As radar turns into the industry standard for cost-effective signal processing, overcoming the limitations of this sensor technology becomes a priority. For example, interference can severely lower radar detection performance, leading to invalid detections in difficult multi-target situations, which also carries high processing requirements. Additionally, the precision required for reliable radar classifications involves more data points per frame and sub-1-degree angular resolution, if static, and moving objects to be correctly detected and classified.
TERAKI’s machine learning (ML) approach intends to solve this challenge by working with raw data and reducing noise, while acting as a cognitive function to dissect information from the radar, identify targets in a noisy environment, along with clusters and other interference, and decreasing the processing capacity at the edge. TERAKI’s ML-detection delivers more points per object, leading to less false positives and thus, increased safety; particularly when compared to other radar processing techniques, such as CFAR.

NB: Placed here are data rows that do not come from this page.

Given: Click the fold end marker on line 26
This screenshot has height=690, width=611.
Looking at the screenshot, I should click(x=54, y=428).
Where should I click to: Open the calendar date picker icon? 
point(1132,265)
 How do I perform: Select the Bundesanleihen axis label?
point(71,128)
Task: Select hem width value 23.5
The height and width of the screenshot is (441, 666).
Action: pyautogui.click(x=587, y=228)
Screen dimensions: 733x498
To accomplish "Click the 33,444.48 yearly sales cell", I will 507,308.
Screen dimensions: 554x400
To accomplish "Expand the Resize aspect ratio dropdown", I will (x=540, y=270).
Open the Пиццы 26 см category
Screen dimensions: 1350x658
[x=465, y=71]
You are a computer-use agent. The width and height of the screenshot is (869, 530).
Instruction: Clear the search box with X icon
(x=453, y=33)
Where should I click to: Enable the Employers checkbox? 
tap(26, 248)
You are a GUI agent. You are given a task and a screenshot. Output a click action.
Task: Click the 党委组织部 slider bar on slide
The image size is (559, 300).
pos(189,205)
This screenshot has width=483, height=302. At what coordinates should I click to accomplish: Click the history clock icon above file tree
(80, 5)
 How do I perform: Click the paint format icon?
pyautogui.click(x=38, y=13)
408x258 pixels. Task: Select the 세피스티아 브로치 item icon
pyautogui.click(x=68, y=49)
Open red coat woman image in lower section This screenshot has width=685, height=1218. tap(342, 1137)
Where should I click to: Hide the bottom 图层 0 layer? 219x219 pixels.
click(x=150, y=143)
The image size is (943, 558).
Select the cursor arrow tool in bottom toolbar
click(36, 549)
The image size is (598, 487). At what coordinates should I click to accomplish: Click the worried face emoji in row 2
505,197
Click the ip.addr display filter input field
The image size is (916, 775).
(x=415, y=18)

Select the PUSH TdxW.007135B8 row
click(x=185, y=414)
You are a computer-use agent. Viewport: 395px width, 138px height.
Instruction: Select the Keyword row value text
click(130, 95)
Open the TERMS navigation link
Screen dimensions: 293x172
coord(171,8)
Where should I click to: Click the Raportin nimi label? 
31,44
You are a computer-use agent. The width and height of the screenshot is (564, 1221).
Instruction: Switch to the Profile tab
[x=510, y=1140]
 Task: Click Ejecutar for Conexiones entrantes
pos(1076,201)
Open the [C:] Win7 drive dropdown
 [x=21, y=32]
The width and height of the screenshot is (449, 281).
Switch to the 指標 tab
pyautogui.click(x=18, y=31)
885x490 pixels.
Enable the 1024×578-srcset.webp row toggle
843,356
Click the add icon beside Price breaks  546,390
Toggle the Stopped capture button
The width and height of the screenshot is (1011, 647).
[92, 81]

Ported with Infineon’s AURIX TC4x, TERAKI’s ML-based algorithm reduces radar signals after the first Fast Fourier Transformation (FFT), achieving up to 25 times lower error rates of missing objects at the same RAM/fps. Compared to CFAR, classification is up to 20 percent higher in precision, and valid detections increase to 15 percent more. With this release, TERAKI is improving chipset architecture of edge devices, ensuring real-time processing performance on AURIX TC4x, which alleviates the computing requirements by consuming 4- or 5-bit bitrates instead of 8- or 32-bits without compromising the F1-scores. This leads to up to 2 times less memory required.